L’Autriche interdit le port du voile islamique intégral (et le maquillage de clown)

Klaus Werner-Lobo, organisateur de la manifestation contre la loi interdisant de se couvrir le visage
Klaus Werner-Lobo, activiste et clown, proteste devant le parlement autrichien.

La législation qui vise l’islam radical arrive à point nommé pour le gouvernement centriste dans une campagne dominée par le thème de l’immigration.

Aucune porteuse de burqa, mais quelques clowns et une touriste asiatique qui portait un masque chirurgical sans ordonnance médicale ont déjà eu maille à partir avec la nouvelle législation, entrée en vigueur ce dimanche, qui interdit de se dissimuler le visage dans les lieux publics autrichiens.

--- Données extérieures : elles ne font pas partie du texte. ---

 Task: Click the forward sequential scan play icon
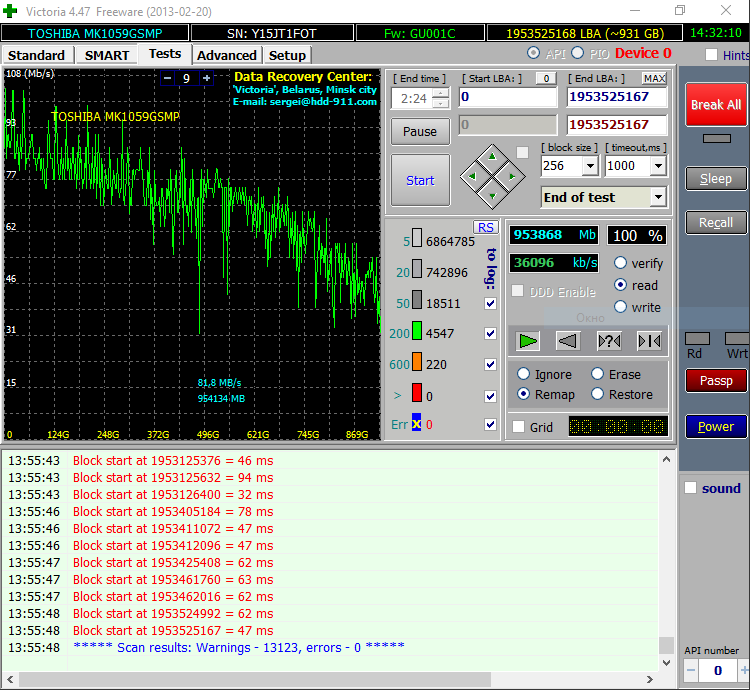[528, 341]
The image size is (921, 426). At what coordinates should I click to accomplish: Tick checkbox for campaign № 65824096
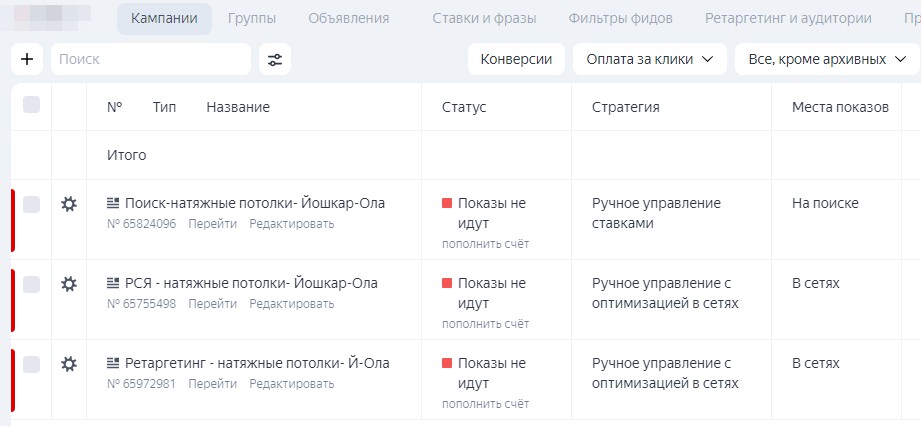point(31,204)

Cette loi, qui vise en réalité à proscrire le voile islamique intégral, fait partie d’un ensemble de mesures pour l’intégration, comprenant également des cours d’allemand et des travaux d’intérêt général obligatoires pour les demandeurs d’asile.

«L’acceptation et le respect des valeurs autrichiennes sont des conditions de base d’une cohabitation réussie entre la population autrichienne et les citoyens de pays tiers vivant en Autriche», fait valoir la coalition au pouvoir entre sociaux-démocrates et conservateurs. Même si les musulmanes couvrant leur visage sont une infime minorité dans la République fédérale, Sebastian Kurz, ministre des Affaires étrangères et de l’Intégration et favori des sondages pour la Chancellerie, explique qu’il est important de ne pas réagir à la montée de l’islamisme en Europe par une «tolérance mal à propos».

Pour s’abriter du soupçon de discrimination religieuse, le texte a été formulé de manière très générale… et un peu improbable. Sur la brochure explicative (cf image) éditée par le Ministère de l’intérieur, on apprend ainsi qu’outre le voile intégral, le port du cache-nez est aussi proscrit, sauf en cas de grand froid. Un maquillage de clown? Interdit hors carnaval.

Extrait de la brochure autrichienne officielle sur l'interdiction de se couvrir le visage
« Autorisé », « autorisé (dans certaines conditions) ». « interdit »

Protestations et amendes

A Vienne, trois activistes qui ont refusé dimanche de se découvrir devront payer une amende dont le montant peut atteindre 150 euros. Ils ont été interpellés en marge d’une manifestation où environ 250 participants protestaient, encagoulés, maquillés ou voilés, contre le tournant restrictif du gouvernement. «Personne ne trouve cela bien que des femmes soient forcées de se voiler, expliquait l’organisateur, Klaus Werner-Lobo, mais cette interdiction ne résout rien. C’est juste une seconde punition pour elles.» […]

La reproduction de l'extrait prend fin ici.